C’est au début du 21e siècle que se développe l’idée de ressusciter le mammouth. De fait, le cas de la brebis Dolly, premier mammifère cloné de l’histoire en 1997, semblait ouvrir tout un univers de possibilités. A ce jour, des chercheurs de différentes nationalités (américains, japonais, coréens, russes) explorent et débattent de la faisabilité du projet. L’une des idées avancées repose sur l’espoir de trouver de l’ADN préservé dans le sperme d’un mammouth congelé et de s’en servir pour fertiliser une femelle éléphant asiatique.

L’animal qui en résulterait serait un hybride, mi-mammouth mi-éléphant. Toutefois, selon les partisans de ce projet, il serait possible d’obtenir, à terme, un animal proche du mammouth préhistorique en effectuant l’opération à plusieurs reprises sur plusieurs générations.
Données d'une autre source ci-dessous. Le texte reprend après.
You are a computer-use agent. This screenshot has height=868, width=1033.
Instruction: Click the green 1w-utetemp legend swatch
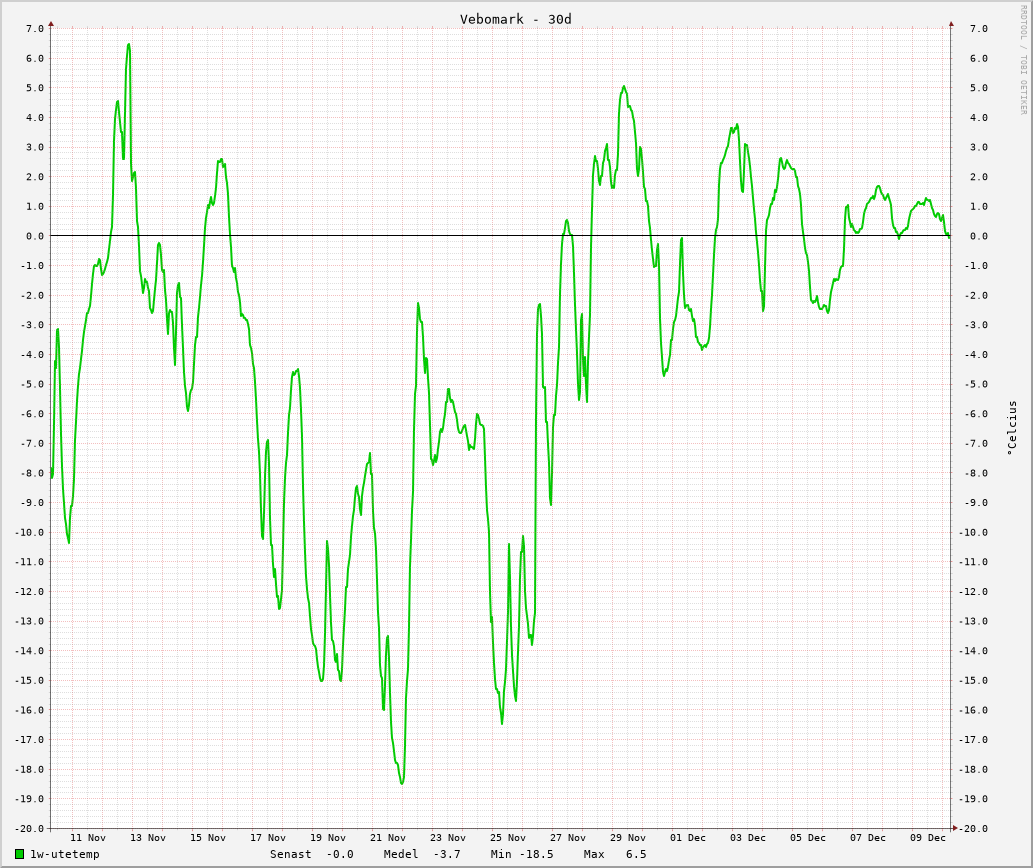[19, 854]
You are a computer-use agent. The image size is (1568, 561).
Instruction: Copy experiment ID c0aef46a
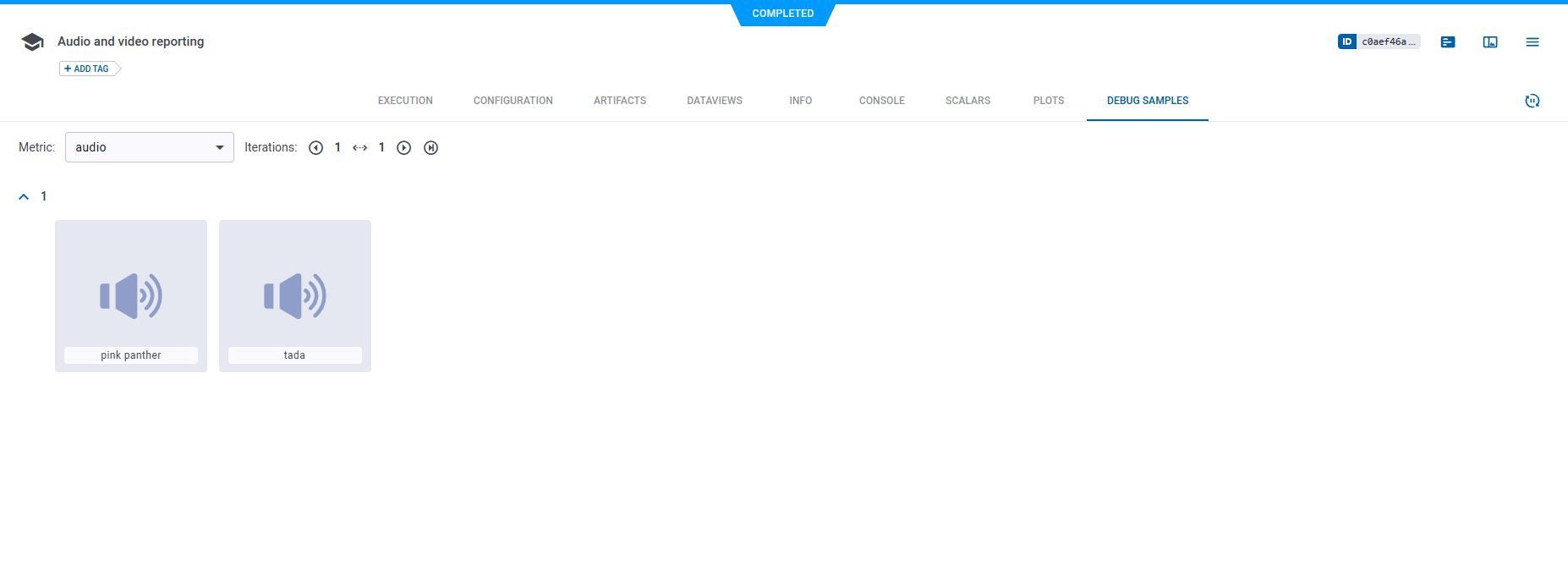[x=1388, y=41]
Depuis, des progrès en génétique ont permis de développer le séquençage du génome de l’animal, conduisant certains généticiens à proposer la recréation d’un mammouth par clonage plutôt que par hybridation.

Les chercheurs restent divisés sur l’intérêt de la démarche. Pourquoi mettre tant d’efforts pour ressusciter une espèce disparue depuis des millénaires ? Pour certains partisans du projet, c’est une visée écologique qui est en jeu : introduire des mammouths dans certaines régions de Sibérie contribuerait à refaçonner l’environnement et protéger le permafrost de la hausse des températures liées au changement climatique, ce qui permettrait de limiter la libération des quantités immenses de gaz à effets de serre contenues dans le sol sibérien.
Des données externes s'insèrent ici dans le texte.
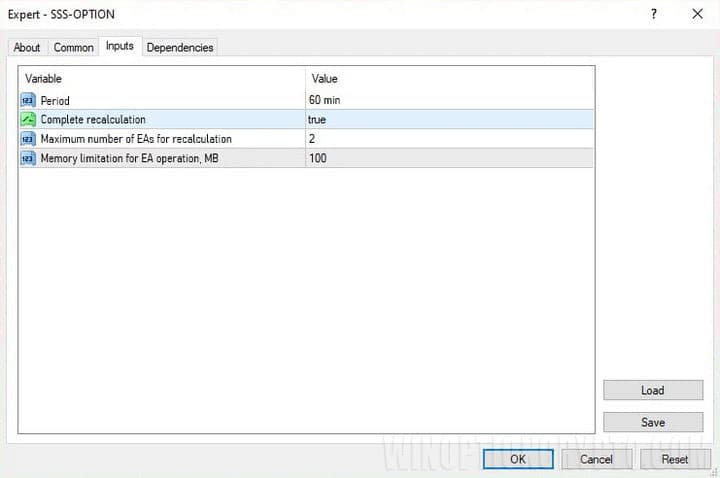Click the Variable column header

[162, 78]
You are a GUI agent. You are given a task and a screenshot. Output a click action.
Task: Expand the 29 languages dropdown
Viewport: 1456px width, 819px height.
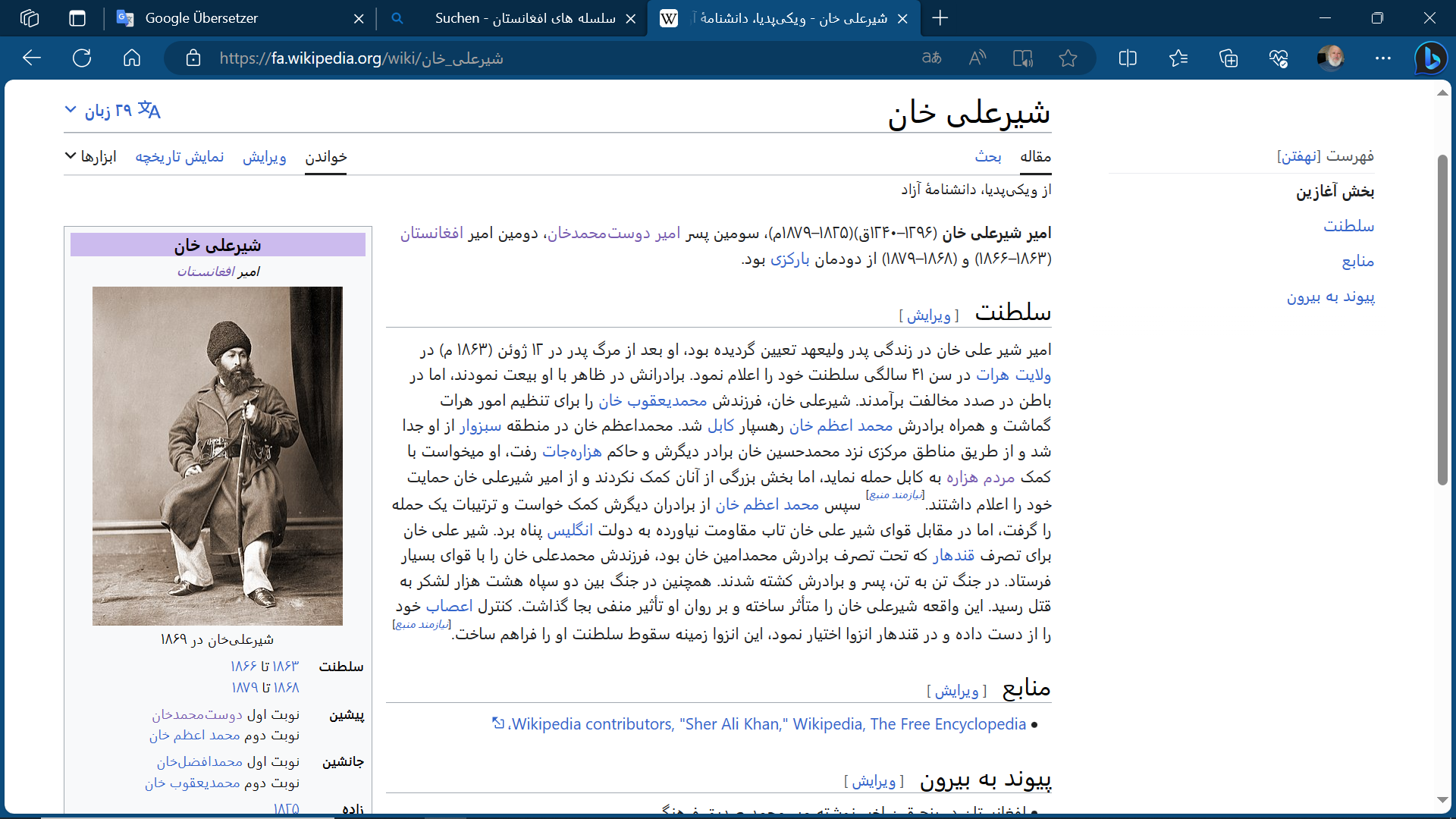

Parmi les opposants, on avance des doutes sur la faisabilité même du projet, mais aussi des réserves sur le plan éthique. Ramener une espèce à la vie n’est en effet pas un geste anodin. Une telle opération, réalisée sur une espèce aussi emblématique que le mammouth laineux, ouvrirait certainement un champ nouveau de questionnements sur notre rapport au vivant, pour le meilleur et pour le pire. Une seule certitude à ce jour : le mammouth n’a pas fini de faire rêver les humains.

 

Article rédigé par Stéphane Aubinet, historien de l’art et docteur en anthropologie et Anaïd Gouveneaux, guide Grands Espaces et docteur en biologie marine.